Otro resto de la época de gloria es la Casa de Fierro, una construcción prefabricada diseñada por Gustav Eiffel, y que se quedó en la ciudad por capricho de un acaudalado, el tipo de personajes que inspiraron la película Fitzcarraldo de Werner Herzog, la que mejor narra el auge y caída de los caucheros en el Perú.
“El caucho desaparece por los atropellos a los indígenas, la creación del caucho sintético y la producción del látex de caucho en plantaciones en Asia, de más fácil explotación. A partir de 1914 las élites desaparecieron de la ciudad y ya a mediados de 1915 volvió a ser una ciudad aislada en lo económico y en lo geográfico”, explicó Rengifo.
Tras el caucho, Iquitos vivió varios “renacimientos” vinculados a productos como el barbasco, un biocida para grandes plantaciones que murió con el surgimiento de los insecticidas químicos, o el petróleo, que a partir de 1935 permitió a la ciudad mantener cierto impulso económico.
En 2015, en la zona de Iquitos quedó tan solo un pozo en explotación debido a sus altos costos y falta de madurez de las reservas, lo que ha dejado a la ciudad en manos del turismo.
Las proyecciones para hacer de esta industria el motor económico de Iquitos son buenas, y desde el Gobierno peruano, como explicó el viceministro de Turismo Roger Valencia, pasa por impulsar un sector que deberá ser “necesariamente sostenible”.

Turismo en Iquitos
“Nuestro mensaje para el sector turístico es que Perú le dice al mundo que es un país diverso, que tiene la mejor conservación de la Amazonía.

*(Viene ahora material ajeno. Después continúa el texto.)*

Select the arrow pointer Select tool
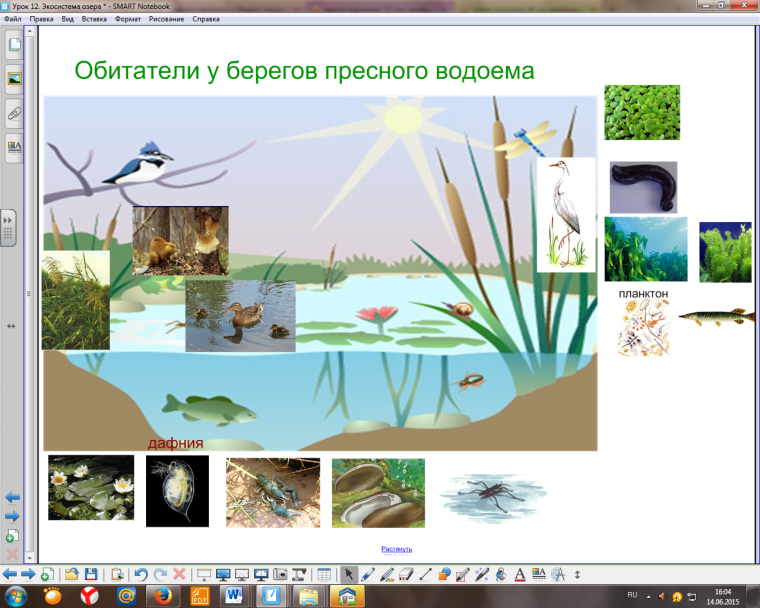 (349, 574)
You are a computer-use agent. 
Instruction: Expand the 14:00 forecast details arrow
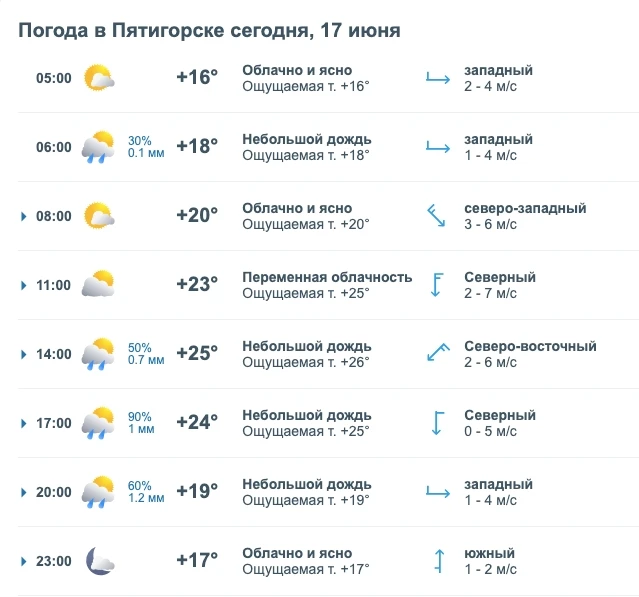click(24, 355)
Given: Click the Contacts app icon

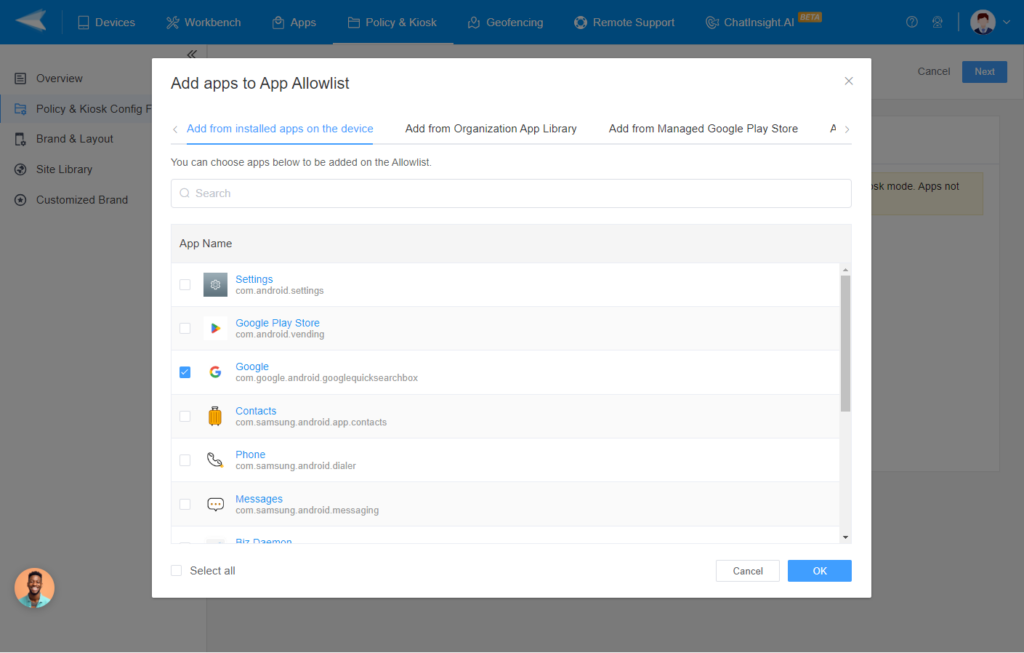Looking at the screenshot, I should tap(215, 416).
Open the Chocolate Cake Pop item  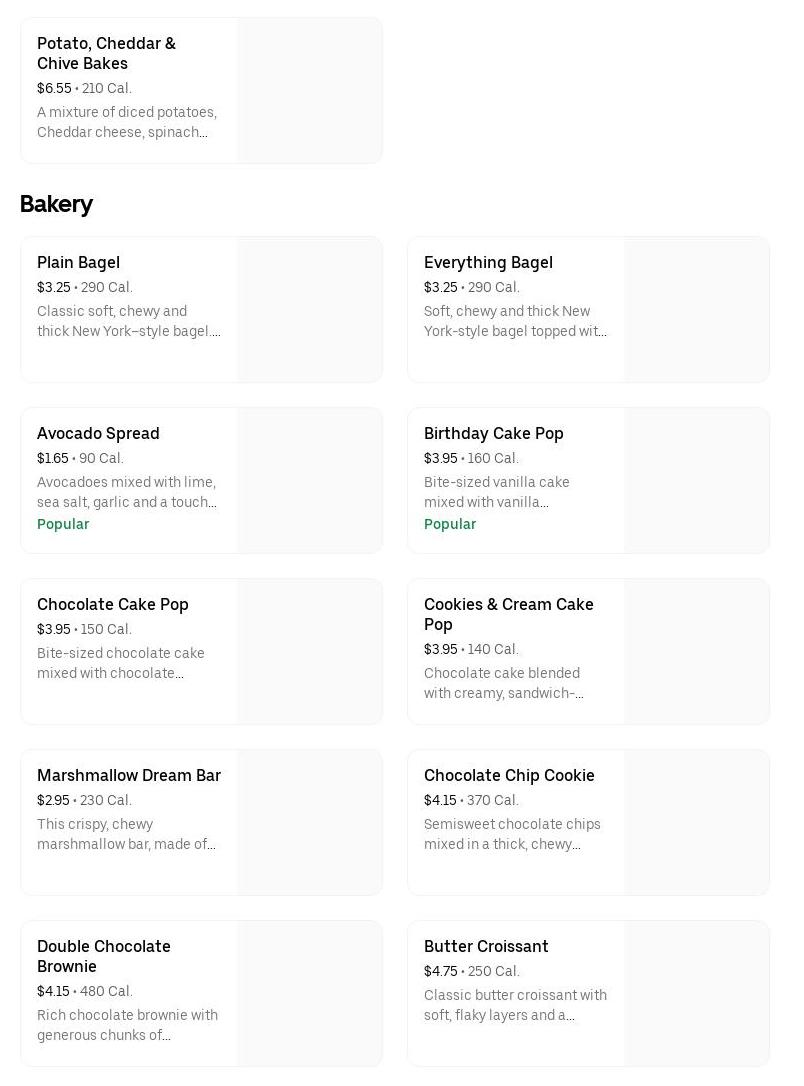pyautogui.click(x=112, y=605)
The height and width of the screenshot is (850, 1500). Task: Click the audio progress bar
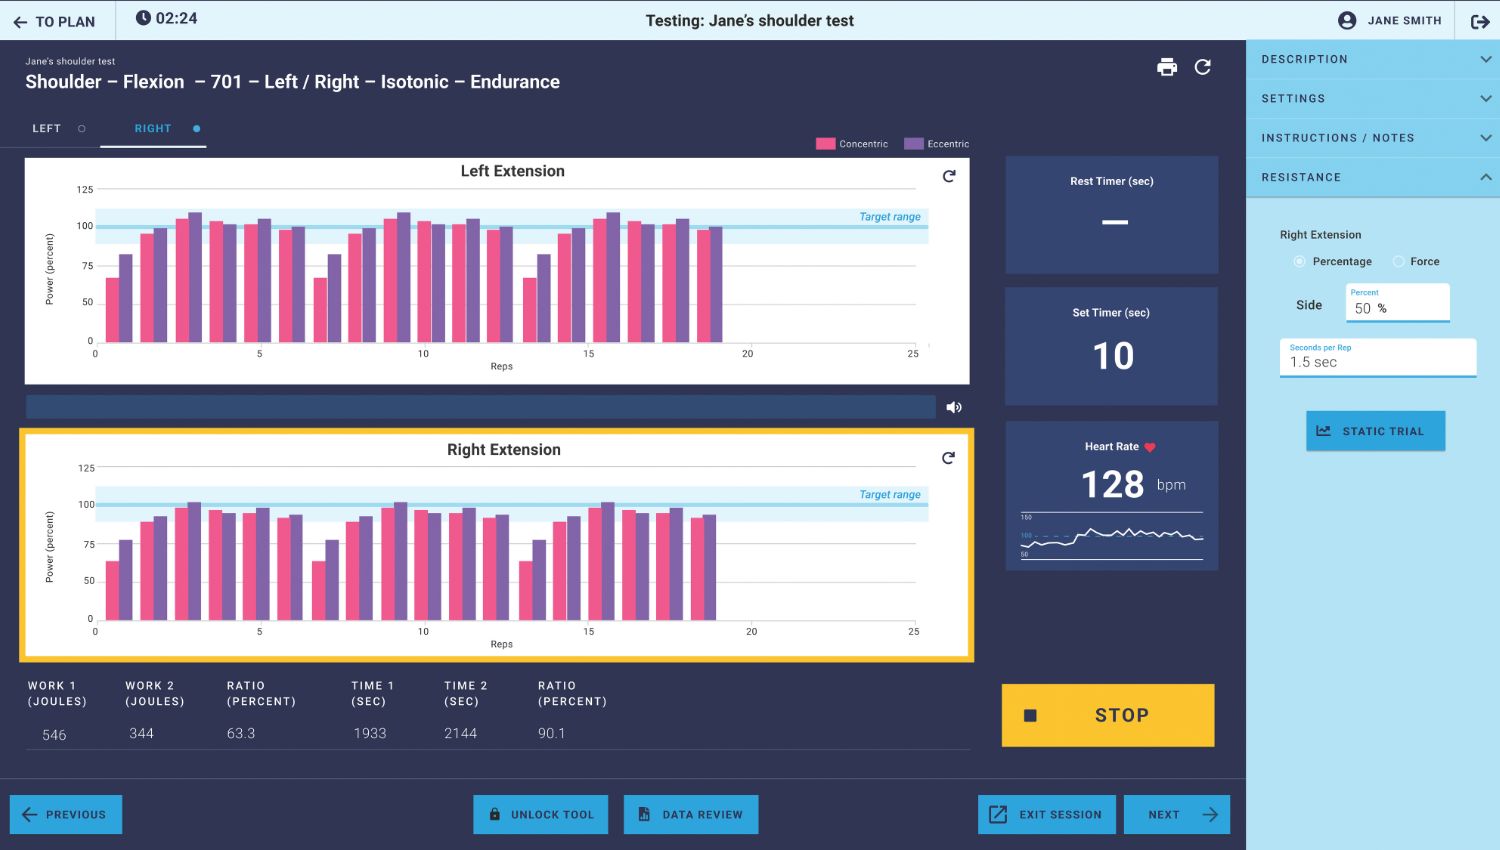480,407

Los ecosistemas de Perú, el valor de la conservación de la naturaleza y el cuidado de la misma son rasgos que se ponen como valor al mundo, no solo como producto turístico sino como servicios de cuidado al medio ambiente”, afirmó Valencia.
El éxito de esta industria es evidente, con los paseos de la ciudad ahora repletos de viajeros que llegan al lugar en busca de aventuras, vida salvaje y el misticismo del río Amazonas.
Sin embargo, al igual que el caucho y su explotación criminal de los indígenas, el turismo también ha puesto en evidencia un punto negro en Iquitos: la explotación sexual infantil. Pese a los esfuerzos de las autoridades, la ciudad es uno de los destinos principales del turismo sexual del planeta, en donde la pobreza y la pasividad social permiten el sistemático abuso de cientos de menores.